American civil rights groups say that a gay man found guilty of murder may have been sentenced to death because jurors felt he would “enjoy” spending life in prison too much.
The six organisations, including Lambda Legal, have filed an amici brief urging the Eighth Circuit Court of Appeals to hear the appeal of Charles Rhines, who is on death row in South Dakota.
Rhines was found guilty of murdering a 22-year-old employee named Donnivan Schaeffer while burgling a doughnut store in Rapid City, South Dakota in 1992. In his trial, jurors had the option to sentence him to life in prison without parole or sentence him to death. Lambda Legal says that jurors chose the latter because Rhines is gay.
According to the court filing, new evidence “suggests that at least some members of the jury accepted the notion that life in prison without parole would be fun for a gay person – so much so that they felt it was necessary to impose the death penalty instead.”
Lambda Legal argues that, “in other words, significant evidence suggests that the jury may have sentenced Mr. Rhines to death based not on the facts of his case, but because he is gay.”
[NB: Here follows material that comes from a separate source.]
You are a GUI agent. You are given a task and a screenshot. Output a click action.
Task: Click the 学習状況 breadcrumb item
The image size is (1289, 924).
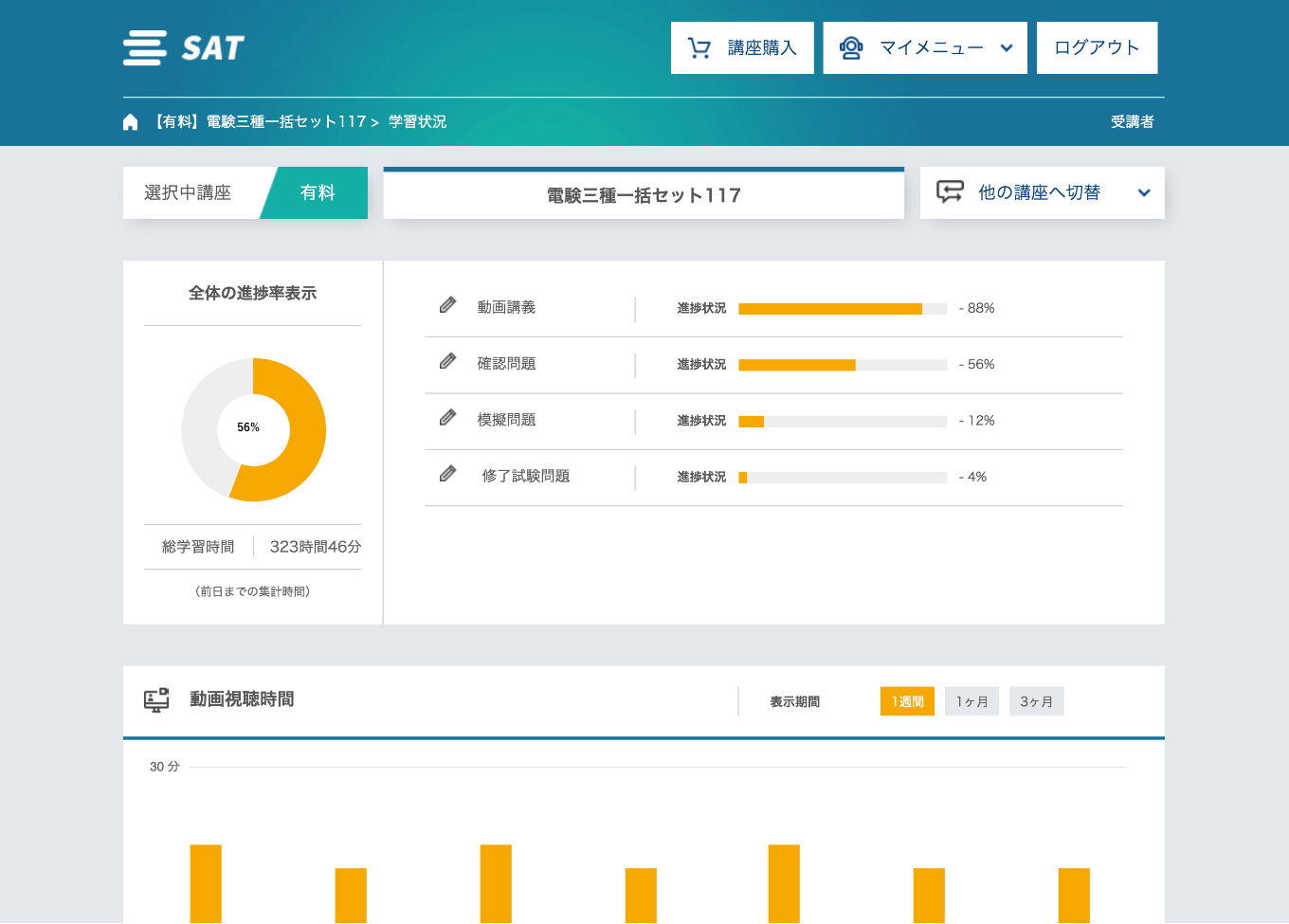(x=417, y=122)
“Mr. Rhines’ case represents one of the most extreme forms anti-LGBT bias can take,” said Lambda Legal Fair Courts Project Attorney Ethan Rice. “Evidence suggests that he has been on death row for the past 25 years because he is a gay man. The constitutional right to a fair trial must include the right to establish whether a verdict or sentence was imposed due to jury bias.”
During their deliberations in Rhines’ case, the jury sent a note to the judge indicating that their discussions had become infected with anti-gay stereotypes and prejudices. The judge failed to head off the anti-gay bias, says Lambda Legal, and the jury went on to sentence Rhines to death.
The new evidence comes in the form of three statements from jurors who served at Rhines’ trial and sentencing. One juror stated that the jury “knew that [Rhines] was a homosexual and thought that he shouldn’t be able to spend his life with men in prison.” Another juror recalled a juror commenting that “if he’s gay we’d be sending him where he wants to go if we voted for [life without parole].”
A third juror added that “[t]here was lots of discussion of homosexuality. There was a lot of disgust.” Lambda Legal said that the new evidence “confirms what the jury’s note strongly indicated at the time of Rhines’s sentencing: anti-gay bias played a role in some jurors’ decisions to impose the death penalty.”
Rhines’ attorneys believe that the courts should allow him the opportunity to present the new evidence that anti-gay bias was a factor in some jurors’ decisions to sentence him to death. “The need for review is especially compelling because the anti-gay bias in Mr. Rhines’s case may have made the difference between life and death,” said Lambda Legal.